Quelques jours plus tard, j'ai eu la preuve que c'était vrai. Des lumignons se balançaient dans le jardin du musée des Arts Forains. Comme j'avais pas trop envie de gêner par mon regard des pauvres qui venaient dîner là, ou plutôt d'être gênée par leur regard au cas où ils auraient essayé de jeter un oeil sur moi, ce qui était pourtant improbable car nous avions vraiment le même comportement maladroit, je me fixais sur ces loupiotes et sur la nuit. Etoilée ? Je ne sais plus. Je me suis sentie encore plus bête que d'habitude. Cela n'a pas duré trop longtemps. Les airs d'opéra ont commencé avec des personnages en cire qui s'animaient, chacun à leur tour. Tous ensemble, abasourdis, on a alors levé la tête pour finalement se regarder. Et même se serrer la pince. C'est précieux de détourner son regard pour le recentrer un peu mieux, après.
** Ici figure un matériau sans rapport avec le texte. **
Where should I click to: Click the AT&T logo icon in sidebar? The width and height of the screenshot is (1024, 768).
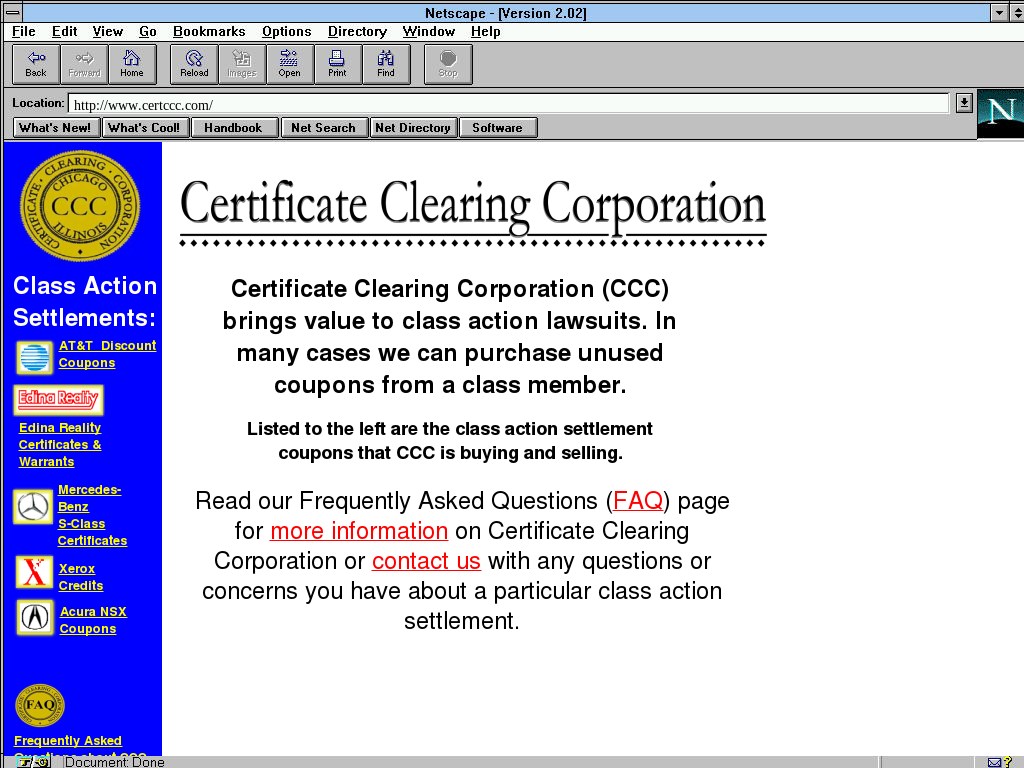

Le troisième moment fut peut-être le meilleur. Je me gelais dans un espace assez moche et gigantesque avec trois pelés et quatre tondus, en me demandant ce qui m'avait pris de venir là. On m'a dit que c'était une cathédrale. J'ai été attendrie par un chant de l'enfance que je suis bien incapable de fredonner, dont les paroles m'échappent mais qui me reste. On appelle ça un souvenir. L'homme à la barbe blanche avait une vraie douceur et chaleur dans la voix. C'était sans prétention. Un peu comme une déclaration populaire d'amour.
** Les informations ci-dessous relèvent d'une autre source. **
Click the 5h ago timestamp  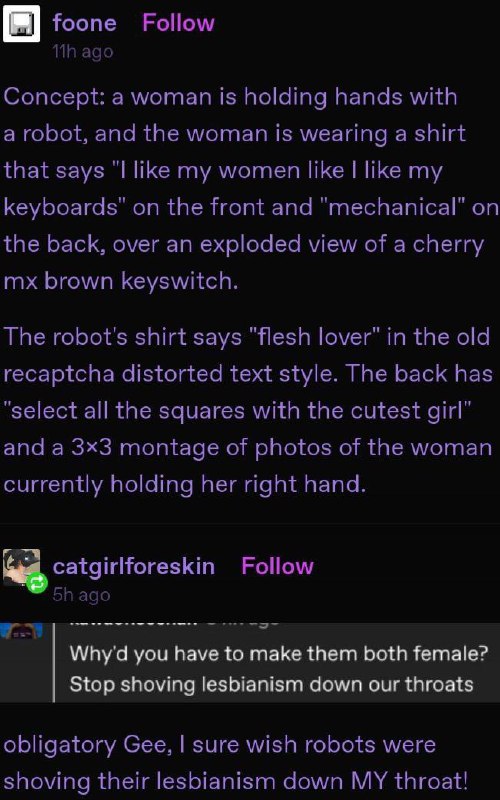(81, 595)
Là encore, je fus gênée d'être le témoin. Je me suis éclipsée parce que ça me suffisait. Quand une minute est belle, qui sait si la suivante sera à la hauteur? Dans la vieille ville où les bars à bière fermaient les uns après les autres, j'en ai trouvé un. Au moment d'entrer, un jeune homme à qui je venais de demander mon chemin m'a dit :"Bonne fin d'année" avec un sourire amical. J'étais pas seule mais un peu seule quand même, avec ces émotions de la veille et de l'avant-veille. J'ai dit : "Merci". Sans plus. C'était juste ce qu'il me fallait pour me revigorer. Pour avoir le courage de demander mon chemin, encore une fois, des heures plus tard, dans la nuit noire. Demander son chemin? C'est comme un aveu de faiblesse pour passer d'une année à l'autre sans ces certitudes qui peuvent le barrer.

Je vous l'avais dit : juste des petites choses de rien du tout, sorties de mon baluchon. Voir grand et râtisser large : je n'ai pas encore appris. Cela viendra peut-être.